### What is required
The complete listing below should be transcribed precisely.

### Supplied material
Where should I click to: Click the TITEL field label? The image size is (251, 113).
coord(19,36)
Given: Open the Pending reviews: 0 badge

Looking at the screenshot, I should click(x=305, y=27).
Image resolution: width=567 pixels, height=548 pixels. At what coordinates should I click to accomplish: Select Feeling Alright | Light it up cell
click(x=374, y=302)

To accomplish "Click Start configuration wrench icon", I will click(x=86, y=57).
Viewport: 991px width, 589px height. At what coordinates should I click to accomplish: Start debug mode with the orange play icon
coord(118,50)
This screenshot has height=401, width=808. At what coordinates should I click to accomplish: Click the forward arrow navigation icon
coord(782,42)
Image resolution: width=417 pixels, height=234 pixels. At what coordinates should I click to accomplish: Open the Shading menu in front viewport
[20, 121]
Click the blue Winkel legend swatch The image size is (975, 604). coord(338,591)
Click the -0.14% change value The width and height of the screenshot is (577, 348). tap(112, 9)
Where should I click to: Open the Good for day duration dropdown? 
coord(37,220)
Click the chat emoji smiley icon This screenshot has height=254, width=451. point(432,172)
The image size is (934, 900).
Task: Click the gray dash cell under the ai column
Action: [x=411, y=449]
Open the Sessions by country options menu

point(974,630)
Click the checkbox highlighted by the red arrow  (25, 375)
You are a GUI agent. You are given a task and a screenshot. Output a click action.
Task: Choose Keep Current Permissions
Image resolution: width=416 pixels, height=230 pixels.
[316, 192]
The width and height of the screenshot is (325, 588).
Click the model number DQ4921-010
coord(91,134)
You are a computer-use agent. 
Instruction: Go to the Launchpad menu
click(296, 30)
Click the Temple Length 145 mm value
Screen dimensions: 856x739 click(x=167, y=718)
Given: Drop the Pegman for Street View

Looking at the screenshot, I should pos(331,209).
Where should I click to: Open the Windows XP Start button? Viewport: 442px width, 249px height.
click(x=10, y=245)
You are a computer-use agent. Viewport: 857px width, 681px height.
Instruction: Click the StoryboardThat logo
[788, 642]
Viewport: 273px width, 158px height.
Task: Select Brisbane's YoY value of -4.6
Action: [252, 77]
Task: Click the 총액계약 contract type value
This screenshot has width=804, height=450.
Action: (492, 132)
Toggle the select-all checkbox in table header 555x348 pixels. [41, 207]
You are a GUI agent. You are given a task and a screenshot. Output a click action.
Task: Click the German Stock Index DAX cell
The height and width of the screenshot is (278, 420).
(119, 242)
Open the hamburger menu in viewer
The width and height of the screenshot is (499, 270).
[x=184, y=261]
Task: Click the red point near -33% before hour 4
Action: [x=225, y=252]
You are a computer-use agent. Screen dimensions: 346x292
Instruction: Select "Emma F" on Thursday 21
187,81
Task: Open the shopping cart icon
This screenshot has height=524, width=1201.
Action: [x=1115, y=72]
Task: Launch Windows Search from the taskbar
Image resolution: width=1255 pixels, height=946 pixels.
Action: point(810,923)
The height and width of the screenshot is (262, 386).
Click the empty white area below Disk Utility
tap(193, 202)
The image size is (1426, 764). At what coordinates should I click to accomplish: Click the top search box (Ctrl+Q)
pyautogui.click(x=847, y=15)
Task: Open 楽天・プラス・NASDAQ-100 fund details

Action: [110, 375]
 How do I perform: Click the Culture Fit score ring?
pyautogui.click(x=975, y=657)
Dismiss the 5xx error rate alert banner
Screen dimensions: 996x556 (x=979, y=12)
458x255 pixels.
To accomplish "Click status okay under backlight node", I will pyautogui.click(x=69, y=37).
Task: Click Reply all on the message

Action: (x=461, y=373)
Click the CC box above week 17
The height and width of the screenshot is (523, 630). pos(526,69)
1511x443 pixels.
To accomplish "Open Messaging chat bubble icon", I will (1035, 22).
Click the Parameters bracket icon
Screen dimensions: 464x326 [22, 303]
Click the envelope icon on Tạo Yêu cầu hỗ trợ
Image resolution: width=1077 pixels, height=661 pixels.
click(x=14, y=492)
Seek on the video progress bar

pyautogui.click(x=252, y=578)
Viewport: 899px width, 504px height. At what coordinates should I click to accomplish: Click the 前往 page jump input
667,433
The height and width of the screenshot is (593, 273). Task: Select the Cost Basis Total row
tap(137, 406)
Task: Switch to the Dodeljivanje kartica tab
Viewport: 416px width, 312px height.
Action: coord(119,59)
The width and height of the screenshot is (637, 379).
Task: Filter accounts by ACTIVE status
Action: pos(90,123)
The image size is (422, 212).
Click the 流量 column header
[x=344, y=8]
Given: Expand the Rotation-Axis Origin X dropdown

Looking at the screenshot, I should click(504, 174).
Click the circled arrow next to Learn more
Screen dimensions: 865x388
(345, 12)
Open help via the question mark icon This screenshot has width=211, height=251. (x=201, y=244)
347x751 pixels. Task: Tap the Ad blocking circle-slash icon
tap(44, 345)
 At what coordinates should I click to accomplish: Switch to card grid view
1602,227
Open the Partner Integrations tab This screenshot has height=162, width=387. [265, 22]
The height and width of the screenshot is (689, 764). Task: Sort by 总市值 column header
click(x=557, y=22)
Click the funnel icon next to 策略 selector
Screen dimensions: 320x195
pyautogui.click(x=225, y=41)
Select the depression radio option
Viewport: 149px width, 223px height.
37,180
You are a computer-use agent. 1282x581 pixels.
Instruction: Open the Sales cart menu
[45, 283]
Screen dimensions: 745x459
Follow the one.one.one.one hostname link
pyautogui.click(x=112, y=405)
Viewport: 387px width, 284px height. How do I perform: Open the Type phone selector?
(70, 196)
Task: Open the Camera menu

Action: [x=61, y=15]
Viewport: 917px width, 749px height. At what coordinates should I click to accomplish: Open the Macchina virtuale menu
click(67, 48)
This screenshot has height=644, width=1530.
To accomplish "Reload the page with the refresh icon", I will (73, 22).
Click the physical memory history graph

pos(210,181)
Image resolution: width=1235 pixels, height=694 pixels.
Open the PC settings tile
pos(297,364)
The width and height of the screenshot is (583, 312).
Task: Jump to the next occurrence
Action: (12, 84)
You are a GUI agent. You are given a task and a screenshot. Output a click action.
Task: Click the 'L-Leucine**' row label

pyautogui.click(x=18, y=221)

### Response to the task
Where should I click to: Click the TITEL field label? The image size is (251, 113).
coord(19,36)
Given: Open the Pending reviews: 0 badge

Looking at the screenshot, I should click(x=305, y=27).
Image resolution: width=567 pixels, height=548 pixels. At what coordinates should I click to accomplish: Select Feeling Alright | Light it up cell
click(x=374, y=302)

To accomplish "Click Start configuration wrench icon", I will click(x=86, y=57).
Viewport: 991px width, 589px height. At what coordinates should I click to accomplish: Start debug mode with the orange play icon
coord(118,50)
This screenshot has height=401, width=808. At what coordinates should I click to accomplish: Click the forward arrow navigation icon
coord(782,42)
Image resolution: width=417 pixels, height=234 pixels. At what coordinates should I click to accomplish: Open the Shading menu in front viewport
[20, 121]
Click the blue Winkel legend swatch The image size is (975, 604). coord(338,591)
Click the -0.14% change value The width and height of the screenshot is (577, 348). tap(112, 9)
Where should I click to: Open the Good for day duration dropdown? 
coord(37,220)
Click the chat emoji smiley icon This screenshot has height=254, width=451. point(432,172)
The image size is (934, 900).
Task: Click the gray dash cell under the ai column
Action: [x=411, y=449]
Open the Sessions by country options menu

point(974,630)
Click the checkbox highlighted by the red arrow  (25, 375)
You are a GUI agent. You are given a task and a screenshot. Output a click action.
Task: Choose Keep Current Permissions
Image resolution: width=416 pixels, height=230 pixels.
[316, 192]
The width and height of the screenshot is (325, 588).
Click the model number DQ4921-010
coord(91,134)
You are a computer-use agent. 
Instruction: Go to the Launchpad menu
click(296, 30)
Click the Temple Length 145 mm value
Screen dimensions: 856x739 click(x=167, y=718)
Given: Drop the Pegman for Street View

Looking at the screenshot, I should pos(331,209).
Where should I click to: Open the Windows XP Start button? Viewport: 442px width, 249px height.
click(x=10, y=245)
You are a computer-use agent. Viewport: 857px width, 681px height.
Instruction: Click the StoryboardThat logo
[788, 642]
Viewport: 273px width, 158px height.
Task: Select Brisbane's YoY value of -4.6
Action: [252, 77]
Task: Click the 총액계약 contract type value
This screenshot has width=804, height=450.
Action: (492, 132)
Toggle the select-all checkbox in table header 555x348 pixels. [41, 207]
You are a GUI agent. You are given a task and a screenshot. Output a click action.
Task: Click the German Stock Index DAX cell
The height and width of the screenshot is (278, 420).
(119, 242)
Open the hamburger menu in viewer
The width and height of the screenshot is (499, 270).
[x=184, y=261]
Task: Click the red point near -33% before hour 4
Action: [x=225, y=252]
You are a computer-use agent. Screen dimensions: 346x292
Instruction: Select "Emma F" on Thursday 21
187,81
Task: Open the shopping cart icon
This screenshot has height=524, width=1201.
Action: [x=1115, y=72]
Task: Launch Windows Search from the taskbar
Image resolution: width=1255 pixels, height=946 pixels.
Action: point(810,923)
The height and width of the screenshot is (262, 386).
Click the empty white area below Disk Utility
tap(193, 202)
The image size is (1426, 764). At what coordinates should I click to accomplish: Click the top search box (Ctrl+Q)
pyautogui.click(x=847, y=15)
Task: Open 楽天・プラス・NASDAQ-100 fund details

Action: [110, 375]
 How do I perform: Click the Culture Fit score ring?
pyautogui.click(x=975, y=657)
Dismiss the 5xx error rate alert banner
Screen dimensions: 996x556 (x=979, y=12)
458x255 pixels.
To accomplish "Click status okay under backlight node", I will pyautogui.click(x=69, y=37).
Task: Click Reply all on the message

Action: (x=461, y=373)
Click the CC box above week 17
The height and width of the screenshot is (523, 630). pos(526,69)
1511x443 pixels.
To accomplish "Open Messaging chat bubble icon", I will (1035, 22).
Click the Parameters bracket icon
Screen dimensions: 464x326 [22, 303]
Click the envelope icon on Tạo Yêu cầu hỗ trợ
Image resolution: width=1077 pixels, height=661 pixels.
click(x=14, y=492)
Seek on the video progress bar

pyautogui.click(x=252, y=578)
Viewport: 899px width, 504px height. At what coordinates should I click to accomplish: Click the 前往 page jump input
667,433
The height and width of the screenshot is (593, 273). Task: Select the Cost Basis Total row
tap(137, 406)
Task: Switch to the Dodeljivanje kartica tab
Viewport: 416px width, 312px height.
Action: coord(119,59)
The width and height of the screenshot is (637, 379).
Task: Filter accounts by ACTIVE status
Action: pos(90,123)
The image size is (422, 212).
Click the 流量 column header
[x=344, y=8]
Given: Expand the Rotation-Axis Origin X dropdown

Looking at the screenshot, I should click(504, 174).
Click the circled arrow next to Learn more
Screen dimensions: 865x388
(345, 12)
Open help via the question mark icon This screenshot has width=211, height=251. (x=201, y=244)
347x751 pixels. Task: Tap the Ad blocking circle-slash icon
tap(44, 345)
 At what coordinates should I click to accomplish: Switch to card grid view
1602,227
Open the Partner Integrations tab This screenshot has height=162, width=387. [265, 22]
The height and width of the screenshot is (689, 764). Task: Sort by 总市值 column header
click(x=557, y=22)
Click the funnel icon next to 策略 selector
Screen dimensions: 320x195
pyautogui.click(x=225, y=41)
Select the depression radio option
Viewport: 149px width, 223px height.
37,180
You are a computer-use agent. 1282x581 pixels.
Instruction: Open the Sales cart menu
[45, 283]
Screen dimensions: 745x459
Follow the one.one.one.one hostname link
pyautogui.click(x=112, y=405)
Viewport: 387px width, 284px height. How do I perform: Open the Type phone selector?
(70, 196)
Task: Open the Camera menu

Action: [x=61, y=15]
Viewport: 917px width, 749px height. At what coordinates should I click to accomplish: Open the Macchina virtuale menu
click(67, 48)
This screenshot has height=644, width=1530.
To accomplish "Reload the page with the refresh icon", I will (73, 22).
Click the physical memory history graph

pos(210,181)
Image resolution: width=1235 pixels, height=694 pixels.
Open the PC settings tile
pos(297,364)
The width and height of the screenshot is (583, 312).
Task: Jump to the next occurrence
Action: (12, 84)
You are a GUI agent. You are given a task and a screenshot. Output a click action.
Task: Click the 'L-Leucine**' row label

pyautogui.click(x=18, y=221)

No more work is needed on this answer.